Esmagadora maioria da polícia respeita a dignidade de todas as pessoas
A deputada do PS Isabel Moreira informou a bancada da extrema-direita que “o que destrói a autoridade da polícia não é a sanção, é a violação de pessoas sem voz por agentes policiais”, e frisou que “a esmagadora maioria dos polícias cumpre a lei”.
Durante um debate requerido pelo Chega sobre as forças de segurança, Isabel Moreira vincou que o que se passou na esquadra do Rato, em Lisboa, “é o caso mais grave de violência policial desde o 25 de abril”, com vários agentes a espancar, sodomizar e humilhar vítimas que eram “toxicodependentes, pessoas em situação de sem-abrigo e imigrantes”.
O caso é agravado pelo facto de estes agentes filmarem as agressões e partilharem “com dezenas de polícias em grupos de WhatsApp”, acrescentou a socialista, que assegurou que “isto é a definição do sentimento de impunidade”.
“André Ventura reagiu defendendo os suspeitos, os alegados violadores fardados de gente sem voz”
“André Ventura reagiu defendendo os suspeitos, os alegados violadores fardados de gente sem voz”
Ora, “André Ventura reagiu defendendo os suspeitos, os alegados violadores fardados de gente sem voz”, lamentou Isabel Moreira, que afirmou que o presidente do partido da extrema-direita “marcou este debate parlamentar para tentar defender a cumplicidade do Estado com a violência policial”. E avisou: “Não vai conseguir”.
A deputada do PS considerou que André Ventura “insultou as próprias forças de segurança quando disse que o ministro da Administração Interna estava mais preocupado em expulsar polícias do que em lhes dar condições”.
Ora, o ministro da Administração Interna “reconheceu a possível existência de uma cultura de violência – ligada a fatores complexos, incluindo o aliciamento de elementos da extrema-direita para dentro das forças de segurança, algo que há anos é denunciado neste Parlamento e que vários relatórios internacionais têm sublinhado”, apontou Isabel Moreira, asseverando que “isso não é incompatível com outra afirmação do ministro – a de que o sucedido não representa a cultura das forças de segurança”.

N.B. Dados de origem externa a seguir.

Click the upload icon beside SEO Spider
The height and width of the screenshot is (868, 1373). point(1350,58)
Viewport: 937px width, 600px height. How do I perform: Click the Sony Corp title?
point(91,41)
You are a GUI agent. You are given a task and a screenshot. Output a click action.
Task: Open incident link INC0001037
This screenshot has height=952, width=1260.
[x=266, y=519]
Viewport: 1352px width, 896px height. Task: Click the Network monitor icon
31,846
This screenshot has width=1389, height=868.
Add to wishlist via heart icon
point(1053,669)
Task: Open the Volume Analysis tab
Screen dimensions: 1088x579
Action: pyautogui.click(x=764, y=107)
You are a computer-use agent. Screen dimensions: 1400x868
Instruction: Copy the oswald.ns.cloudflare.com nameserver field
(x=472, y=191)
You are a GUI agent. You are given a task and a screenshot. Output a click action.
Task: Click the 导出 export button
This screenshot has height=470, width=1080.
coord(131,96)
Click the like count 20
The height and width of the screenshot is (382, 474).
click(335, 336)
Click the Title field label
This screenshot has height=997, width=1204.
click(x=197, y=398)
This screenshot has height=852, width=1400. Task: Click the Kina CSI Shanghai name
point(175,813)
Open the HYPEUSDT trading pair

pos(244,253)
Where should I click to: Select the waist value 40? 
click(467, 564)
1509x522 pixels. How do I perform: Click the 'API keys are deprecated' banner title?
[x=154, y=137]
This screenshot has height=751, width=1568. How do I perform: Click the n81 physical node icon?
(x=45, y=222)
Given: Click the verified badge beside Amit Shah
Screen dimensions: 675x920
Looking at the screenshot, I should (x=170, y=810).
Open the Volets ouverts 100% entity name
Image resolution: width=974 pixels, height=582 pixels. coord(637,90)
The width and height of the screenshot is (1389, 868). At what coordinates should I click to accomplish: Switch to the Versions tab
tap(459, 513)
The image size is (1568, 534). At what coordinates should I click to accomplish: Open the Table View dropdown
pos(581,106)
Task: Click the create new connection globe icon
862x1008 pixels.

Reforçando que o governante “não hesitou em dizer aquilo que uma pessoa de bem tem de dizer”, a deputada do PS comentou que “o Estado de direito exige o que a própria PSP fez neste caso: investigar, detetar e apurar os factos”. Mas avisou que “o sistema de controlo interno não pode falhar durante quase um ano”.
“O sistema de controlo interno não pode falhar durante quase um ano”
“O sistema de controlo interno não pode falhar durante quase um ano”
“A esmagadora maioria dos polícias cumpre a lei”, sublinhou Isabel Moreira, assegurando que, “felizmente”, essa mesma maioria “não quer viver do medo nem exercer autoridade através do medo”. A esmagadora maioria da polícia quer aquilo que André Ventura “despreza”, que é o “respeito absoluto pela dignidade humana de todas as pessoas”, garantiu a socialista.